A Rare PTLD Presenting as Autonomic Dystonia: Who Would Have Thought

Session Information

Category: Nephrology Education

  • 1302 Fellows and Residents Case Reports

Authors

  • Karmegam, Sathish, Methodist Dallas Medical Center, Dallas, Texas, United States
  • Fa, Kosunarty, Methodist Dallas Medical Center, Dallas, Texas, United States
  • Castillo-Lugo, Jose A., Methodist Dallas Medical Center, Dallas, Texas, United States
Background

Introduction: Post Transplant Lymphoproliferative Disorders (PTLD) are life threatening complications of transplantation. Chronic use of immunosuppressive agents to prevent allograft rejection increases the long-term risk of malignancy. This is a report of a rare case of Diffuse Large B Cell Lymphoma presenting with autonomic dysfunction as a paraneoplastic syndrome.

Methods

Case Description: A 40 y/o Caucasian man with PMH of Living Unrelated Kidney Transplant (about 15 months ago), acute vascular rejection 2B (within 6 months of transplant), and HTN presented with fatigue and bloody diarrhea.

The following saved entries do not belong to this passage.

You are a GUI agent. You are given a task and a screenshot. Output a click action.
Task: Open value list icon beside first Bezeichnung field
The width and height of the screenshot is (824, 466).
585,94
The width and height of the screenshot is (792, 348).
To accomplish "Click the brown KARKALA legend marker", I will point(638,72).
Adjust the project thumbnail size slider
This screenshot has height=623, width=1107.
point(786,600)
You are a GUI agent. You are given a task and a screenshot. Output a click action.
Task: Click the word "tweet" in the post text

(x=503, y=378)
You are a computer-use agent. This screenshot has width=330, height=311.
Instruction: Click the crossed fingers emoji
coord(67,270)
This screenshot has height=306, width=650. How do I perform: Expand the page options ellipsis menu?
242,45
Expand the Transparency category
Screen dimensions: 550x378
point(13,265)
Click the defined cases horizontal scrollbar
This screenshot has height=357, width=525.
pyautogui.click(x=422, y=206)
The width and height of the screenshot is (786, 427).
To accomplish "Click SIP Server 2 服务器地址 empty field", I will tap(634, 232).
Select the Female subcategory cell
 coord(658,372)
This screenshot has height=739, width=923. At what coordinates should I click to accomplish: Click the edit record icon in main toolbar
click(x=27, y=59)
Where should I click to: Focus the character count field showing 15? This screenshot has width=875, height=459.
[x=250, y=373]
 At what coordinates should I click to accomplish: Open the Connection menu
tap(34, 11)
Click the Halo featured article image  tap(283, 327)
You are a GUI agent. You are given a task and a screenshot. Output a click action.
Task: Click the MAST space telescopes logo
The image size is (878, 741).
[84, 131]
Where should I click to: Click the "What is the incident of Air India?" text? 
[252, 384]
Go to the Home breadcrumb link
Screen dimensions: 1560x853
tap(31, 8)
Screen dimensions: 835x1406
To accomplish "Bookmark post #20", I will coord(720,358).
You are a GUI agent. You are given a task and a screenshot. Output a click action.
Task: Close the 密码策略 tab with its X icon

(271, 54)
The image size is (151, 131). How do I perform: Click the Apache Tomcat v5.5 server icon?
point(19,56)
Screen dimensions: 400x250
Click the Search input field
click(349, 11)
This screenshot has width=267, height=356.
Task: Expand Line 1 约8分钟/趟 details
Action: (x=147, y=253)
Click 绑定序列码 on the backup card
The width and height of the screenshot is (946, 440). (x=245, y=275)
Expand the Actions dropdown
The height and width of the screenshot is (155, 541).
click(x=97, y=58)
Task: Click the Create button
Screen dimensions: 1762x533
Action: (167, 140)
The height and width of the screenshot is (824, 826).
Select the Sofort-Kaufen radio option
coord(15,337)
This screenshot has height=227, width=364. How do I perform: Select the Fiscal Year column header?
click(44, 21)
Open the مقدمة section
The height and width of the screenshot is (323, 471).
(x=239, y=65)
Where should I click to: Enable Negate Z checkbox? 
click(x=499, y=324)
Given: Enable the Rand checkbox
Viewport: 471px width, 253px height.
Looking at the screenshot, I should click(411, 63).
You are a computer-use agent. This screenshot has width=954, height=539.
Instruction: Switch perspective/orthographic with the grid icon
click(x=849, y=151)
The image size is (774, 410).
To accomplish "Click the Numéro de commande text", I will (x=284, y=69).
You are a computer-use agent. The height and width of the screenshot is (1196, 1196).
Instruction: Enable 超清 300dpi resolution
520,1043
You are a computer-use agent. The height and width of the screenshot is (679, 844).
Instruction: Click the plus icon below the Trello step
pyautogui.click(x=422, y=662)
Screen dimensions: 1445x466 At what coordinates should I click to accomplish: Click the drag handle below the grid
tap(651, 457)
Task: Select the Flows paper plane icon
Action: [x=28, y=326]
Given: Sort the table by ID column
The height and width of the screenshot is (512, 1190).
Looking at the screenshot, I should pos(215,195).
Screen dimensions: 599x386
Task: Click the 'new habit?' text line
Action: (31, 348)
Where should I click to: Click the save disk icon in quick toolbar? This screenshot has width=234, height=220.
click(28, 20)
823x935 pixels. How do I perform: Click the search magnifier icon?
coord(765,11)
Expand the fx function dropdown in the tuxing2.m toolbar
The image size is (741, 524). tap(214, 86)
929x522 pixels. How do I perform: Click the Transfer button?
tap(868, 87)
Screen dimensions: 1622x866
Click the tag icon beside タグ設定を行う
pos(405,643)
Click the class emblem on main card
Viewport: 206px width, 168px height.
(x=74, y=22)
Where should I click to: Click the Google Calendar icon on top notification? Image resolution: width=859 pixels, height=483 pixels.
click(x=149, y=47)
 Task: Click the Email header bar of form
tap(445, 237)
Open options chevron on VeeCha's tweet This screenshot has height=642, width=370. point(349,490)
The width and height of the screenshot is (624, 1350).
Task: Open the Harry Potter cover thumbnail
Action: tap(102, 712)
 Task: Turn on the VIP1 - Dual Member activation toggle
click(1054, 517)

His medications were tacrolimus, MMF, prednisone and lisinopril. He had severe orthostatic hypotension with recurrent syncopal episodes on admission. Hgb and chemistries were normal. Lisinopril was discontinued. He received aggressive volume expansion, oral fludrocortisone, and midodrine. Infectious stool work up was negative. CMV viral load was weakly positive. He was started on IV ganciclovir empirically. His adrenal axis, cardiac function and CT of abdomen were normal. CMV adrenalitis was ruled out and ganciclovir discontinued. His EBV PCR turned out to be strongly positive. IV acyclovir was started. Chest CT showed no central lymphadenopathy but small left axillary lymphadenopathy. A colonoscopy showed ‘multiple shallow ulcers throughout the colon with heaped up margins’. Biopsy was negative for CMV inclusion bodies. Colonic mucosa showed atypical large cell lymphoid infiltrate in the lamina propria consistent with ‘Diffuse large B-Cell Lymphoma’ (DLBC). Axillary lymph node excision biopsy was consistent with ‘Diffuse large B-cell lymphoma and T-lymphocyctes with positive CD-20. MRI of the brain was negative. MMF was discontinued and tacrolimus dose was decreased. Hematology service recommended R-CHOP chemotherapy. His autonomic dysfunction improved with treatment.

Conclusion

Discussion: Lymphomas are among the most common complications of transplantation and many are related to EBV infection. The incidence is highest in the first post-transplant year due to high immunosuppression. Autodystonia is a well-known paraneoplastic syndrome of CNS and Hodgkin’s lymphomas. High level of suspicion is required to make diagnosis and initiate treatment early. DLBC lymphoma presenting with autodystonia is extremely rare and no other cases have been reported until now.